Data supplied:
=== Section Start ===

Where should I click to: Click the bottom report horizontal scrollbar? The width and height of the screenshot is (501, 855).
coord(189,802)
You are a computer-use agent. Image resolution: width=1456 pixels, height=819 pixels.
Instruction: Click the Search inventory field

=== Section End ===
=== Section Start ===

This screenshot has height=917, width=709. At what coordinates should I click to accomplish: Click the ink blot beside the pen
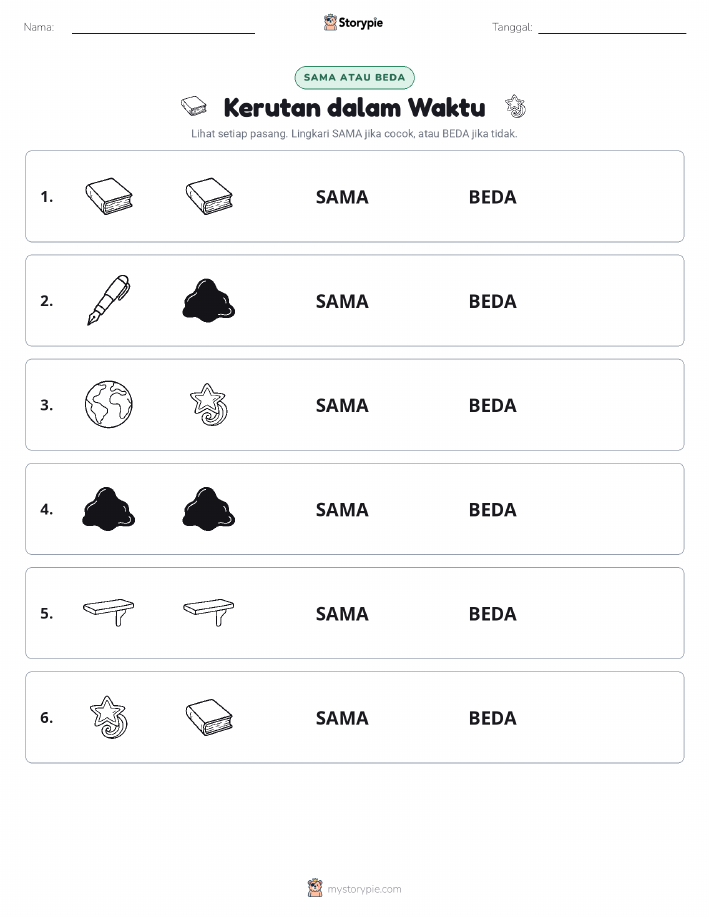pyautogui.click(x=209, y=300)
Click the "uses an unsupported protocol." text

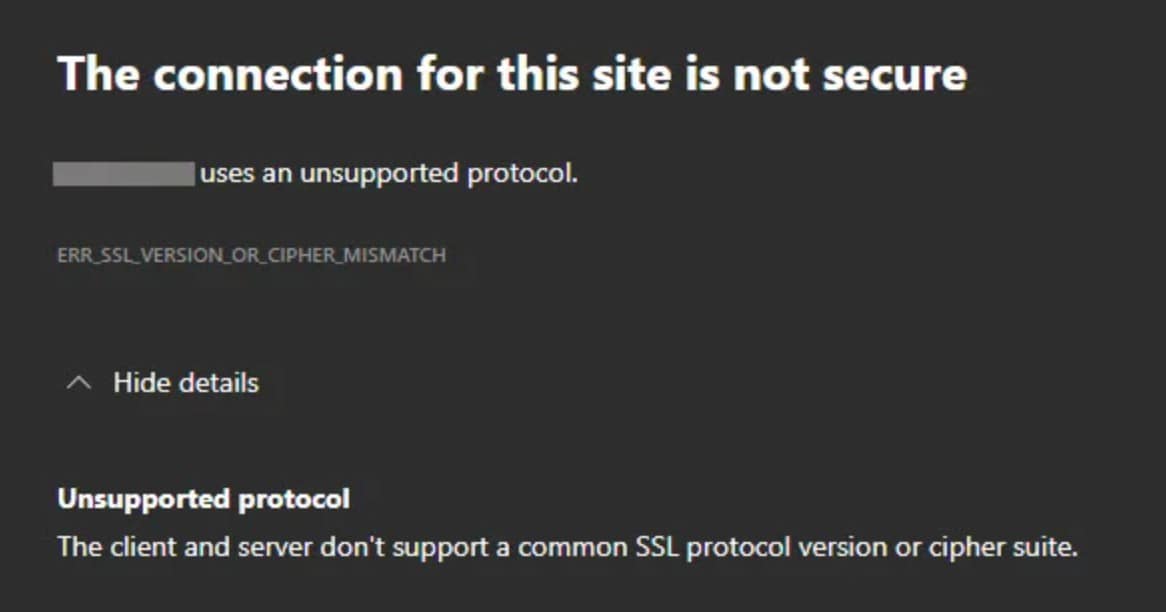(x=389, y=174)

=== Section End ===

Work required: Give again, word for word, every line of the listing above from the one with "Where should I" to the one with "Instruction: Click the Search inventory field", both inclusive, and nothing beyond them.

Response:
Where should I click to: Click the bottom report horizontal scrollbar? The width and height of the screenshot is (501, 855).
coord(189,802)
You are a computer-use agent. Image resolution: width=1456 pixels, height=819 pixels.
Instruction: Click the Search inventory field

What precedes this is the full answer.